Holiday Inn


Holiday Inn, the new old-fashioned musical. Though the musical is being touted as the “new Irving Berlin musical,” it borrows heavily from musicals from days of old, like when Mr. Berlin was actually writing new music and musicals. There’s a well-balanced book, by Gordon Greenberg and Chad Hodge, and score (packed with notable Irving Berlin tunes, as well as new dance arrangements by Sam Davis), and the show-within-a-show device is used, as it was in the Bing Crosby-Fred Astaire movie upon which this is based.

I don’t remember the movie well enough to say exactly what’s the same and what isn’t, but the gist is the same. Jim (Bryce Pinkham) and Tom (Corbin Bleu) are an up-and-coming act on vaudeville/club circuit circa 1946. They are joined by Lila Dixon (Megan Sikora), who, at the top of the show, is also Jim’s girlfriend. Just as they are about to get their shot—a call from Hollywood—Jim decides he wants to give up show business and settle down with Lila. He even buys a farm out in Connecticut.
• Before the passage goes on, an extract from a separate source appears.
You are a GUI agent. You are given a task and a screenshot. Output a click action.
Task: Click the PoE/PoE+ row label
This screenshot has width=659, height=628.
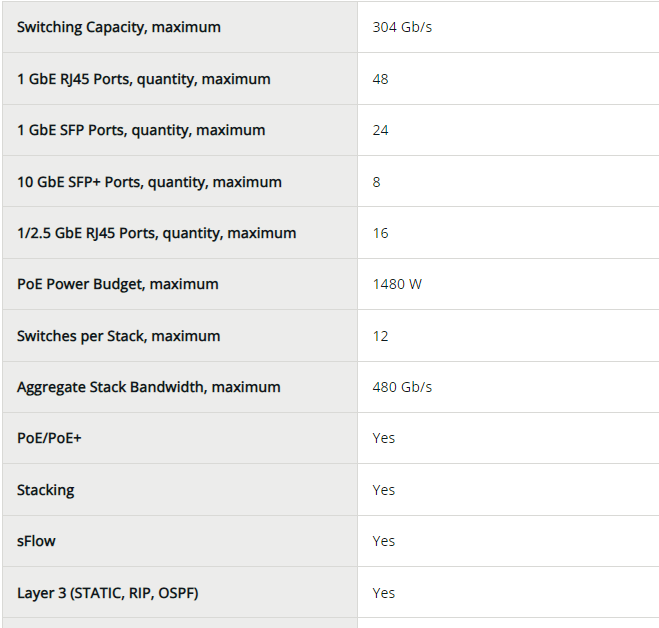pos(49,438)
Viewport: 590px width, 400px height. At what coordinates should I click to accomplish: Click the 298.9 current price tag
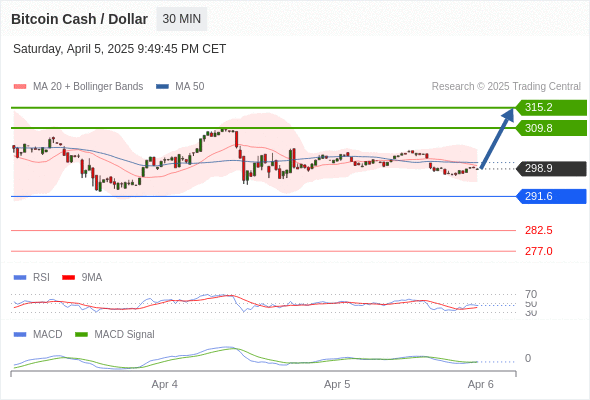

Jim stands firm, and heads to the farm while Lila and Tom go on a six week tour. Back at the farm, Jim meets Linda (Lora Lee Gayer), whose parents owned the farm and who, though now a school teacher, once used to desire a career in showbiz. Cut to: the farm’s a shambles (despite the efforts of groundkeeper Louise (a hilarious Megan Lawrence), and Jim decides to put on a show. They open the farm house as the titular Holiday Inn, opening their doors and performing on holidays. (This concept, as it did in the movie, allows the show’s creators to use dozens of Berlin’s holiday-themed songs; you know, the ones, like "White Christmas," that the Jewish immigrant wrote to fit in as a patriot in early 20th-century America.)
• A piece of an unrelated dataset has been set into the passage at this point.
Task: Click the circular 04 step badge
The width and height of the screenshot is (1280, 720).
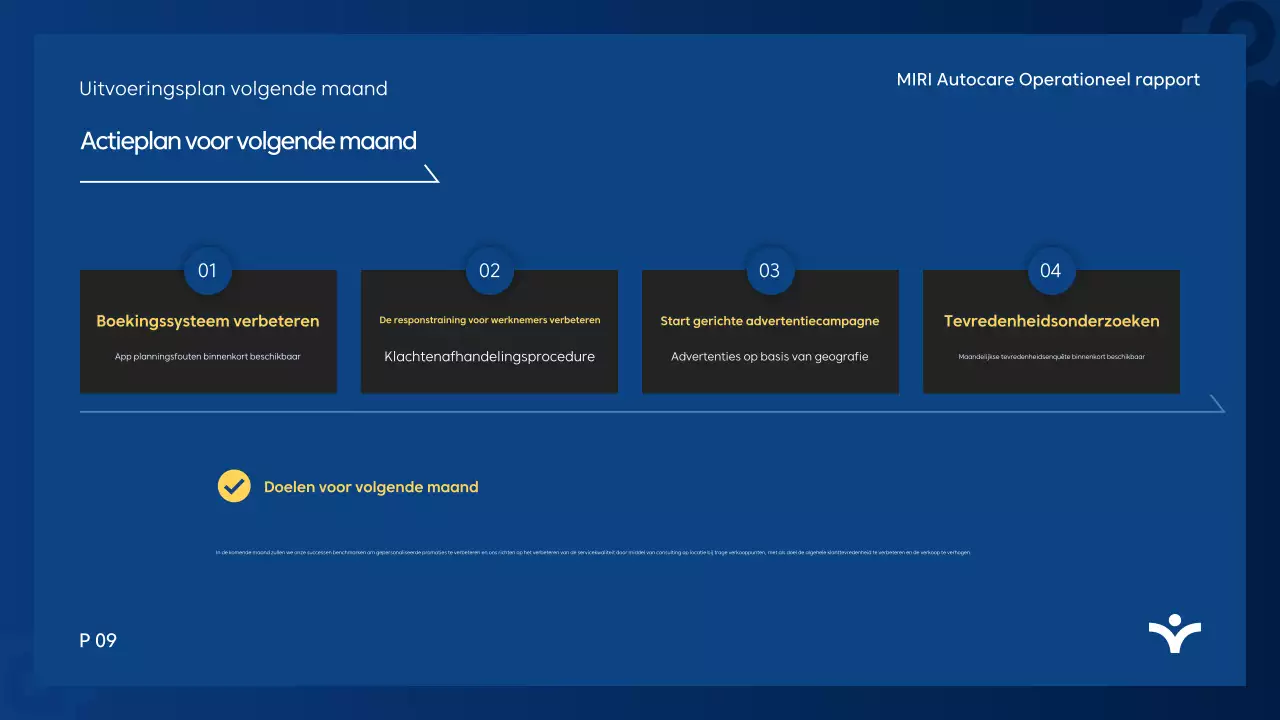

Anyway, Lila ditches Jim for Hollywood, Tom shows up drunk and wants to take Linda as his new dance partner, and Jim has to decide, like Peggy Sawyer, if show business is for him. It’s a simple plot, typical of musical comedies from the 40s, mostly meant to entertain and be the conveyance for songs and dances. Lots of songs and dances.

And by this measure, the new old-fashioned musical is entirely pleasant. It’s fun and fluffy, and has a creamy, sorbet-colored palette that’s pleasing to the eyes. (Scenic design; Anna Louizos; costume design: Alego Vietti; lighting design: Jeff Croiter.) The book feels fresh and modern (I guess that’s the “new” part of the musical), though some of the modernisms come off as a little anachronistic. That’s no bother, though. The repartee between Jim and Linda is engaging, and all the women (Linda, especially), seem plucky and self-sufficient.

Making up the cast is a talented group, under Greenberg's direction. Megan Sikora (How to Succeed...) does nice work as the wannabe starlet, Lora Lee Gayer (Doctor Zhivago) has a lovely voice that’s given a chance to shine on several occasions, and Megan Lawrence (Hair) provides hardy comic relief. Tony nominee Bryce Pinkham (A Gentleman’s Guide to Love and Murder, The Heidi Chronicles) is thoroughly charming, as expected.

The real discovery, for me, is that Corbin Bleu is a consummate song-and-dance man. I’d never seen him in anything, but knew that he was in High School Musical, and that he played Usnavi in In the Heights toward the end of the show’s Broadway run. He has a nice voice, but slap some tap shoes on him, and boy can he entertain you. Bleu shows a impressive dance facility, nimbly moving around the stage, whether on his own or while lifting a chorus girl. (Choreography is by Denis Jones.) He has the kind of skills not often called upon in today’s musicals, but that seem tailor-made for this new old-fashioned musical.